Requirement:
What you return should match the records below exactly.

Material supplied:

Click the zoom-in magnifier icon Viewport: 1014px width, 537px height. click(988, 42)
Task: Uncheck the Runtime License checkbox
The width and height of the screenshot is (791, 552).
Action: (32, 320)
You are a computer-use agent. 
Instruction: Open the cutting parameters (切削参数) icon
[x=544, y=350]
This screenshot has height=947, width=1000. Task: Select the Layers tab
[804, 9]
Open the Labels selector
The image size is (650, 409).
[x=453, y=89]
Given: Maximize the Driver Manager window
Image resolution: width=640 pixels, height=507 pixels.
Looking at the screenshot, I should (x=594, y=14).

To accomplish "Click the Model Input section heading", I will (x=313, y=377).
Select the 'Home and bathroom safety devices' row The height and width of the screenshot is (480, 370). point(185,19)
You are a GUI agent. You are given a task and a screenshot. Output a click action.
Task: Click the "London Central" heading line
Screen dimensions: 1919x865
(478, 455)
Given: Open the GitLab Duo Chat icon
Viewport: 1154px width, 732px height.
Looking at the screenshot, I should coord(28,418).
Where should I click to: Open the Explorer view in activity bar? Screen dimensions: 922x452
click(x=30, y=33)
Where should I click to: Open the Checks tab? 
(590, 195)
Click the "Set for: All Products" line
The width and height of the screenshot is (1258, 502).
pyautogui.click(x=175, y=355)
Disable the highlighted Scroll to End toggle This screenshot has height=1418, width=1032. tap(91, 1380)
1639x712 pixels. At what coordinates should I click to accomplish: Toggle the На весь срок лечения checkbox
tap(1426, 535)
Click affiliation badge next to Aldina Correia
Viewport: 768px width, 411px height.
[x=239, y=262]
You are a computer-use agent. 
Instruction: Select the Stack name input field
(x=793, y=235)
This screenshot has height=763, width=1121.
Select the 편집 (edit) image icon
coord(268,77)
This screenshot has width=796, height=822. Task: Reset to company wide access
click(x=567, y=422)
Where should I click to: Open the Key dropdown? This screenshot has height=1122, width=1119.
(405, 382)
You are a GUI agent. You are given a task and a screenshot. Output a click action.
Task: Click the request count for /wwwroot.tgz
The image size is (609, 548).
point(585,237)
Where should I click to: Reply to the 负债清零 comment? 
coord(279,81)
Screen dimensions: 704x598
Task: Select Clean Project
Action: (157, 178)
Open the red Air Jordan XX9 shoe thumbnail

Solved problem:
Click the zoom-in magnifier icon Viewport: 1014px width, 537px height. click(988, 42)
Task: Uncheck the Runtime License checkbox
The width and height of the screenshot is (791, 552).
Action: (32, 320)
You are a computer-use agent. 
Instruction: Open the cutting parameters (切削参数) icon
[x=544, y=350]
This screenshot has height=947, width=1000. Task: Select the Layers tab
[804, 9]
Open the Labels selector
The image size is (650, 409).
[x=453, y=89]
Given: Maximize the Driver Manager window
Image resolution: width=640 pixels, height=507 pixels.
Looking at the screenshot, I should (x=594, y=14).

To accomplish "Click the Model Input section heading", I will (x=313, y=377).
Select the 'Home and bathroom safety devices' row The height and width of the screenshot is (480, 370). point(185,19)
You are a GUI agent. You are given a task and a screenshot. Output a click action.
Task: Click the "London Central" heading line
Screen dimensions: 1919x865
(478, 455)
Given: Open the GitLab Duo Chat icon
Viewport: 1154px width, 732px height.
Looking at the screenshot, I should coord(28,418).
Where should I click to: Open the Explorer view in activity bar? Screen dimensions: 922x452
click(x=30, y=33)
Where should I click to: Open the Checks tab? 
(590, 195)
Click the "Set for: All Products" line
The width and height of the screenshot is (1258, 502).
pyautogui.click(x=175, y=355)
Disable the highlighted Scroll to End toggle This screenshot has height=1418, width=1032. tap(91, 1380)
1639x712 pixels. At what coordinates should I click to accomplish: Toggle the На весь срок лечения checkbox
tap(1426, 535)
Click affiliation badge next to Aldina Correia
Viewport: 768px width, 411px height.
[x=239, y=262]
You are a computer-use agent. 
Instruction: Select the Stack name input field
(x=793, y=235)
This screenshot has height=763, width=1121.
Select the 편집 (edit) image icon
coord(268,77)
This screenshot has width=796, height=822. Task: Reset to company wide access
click(x=567, y=422)
Where should I click to: Open the Key dropdown? This screenshot has height=1122, width=1119.
(405, 382)
You are a GUI agent. You are given a task and a screenshot. Output a click action.
Task: Click the request count for /wwwroot.tgz
The image size is (609, 548).
point(585,237)
Where should I click to: Reply to the 负债清零 comment? 
coord(279,81)
Screen dimensions: 704x598
Task: Select Clean Project
Action: (157, 178)
Open the red Air Jordan XX9 shoe thumbnail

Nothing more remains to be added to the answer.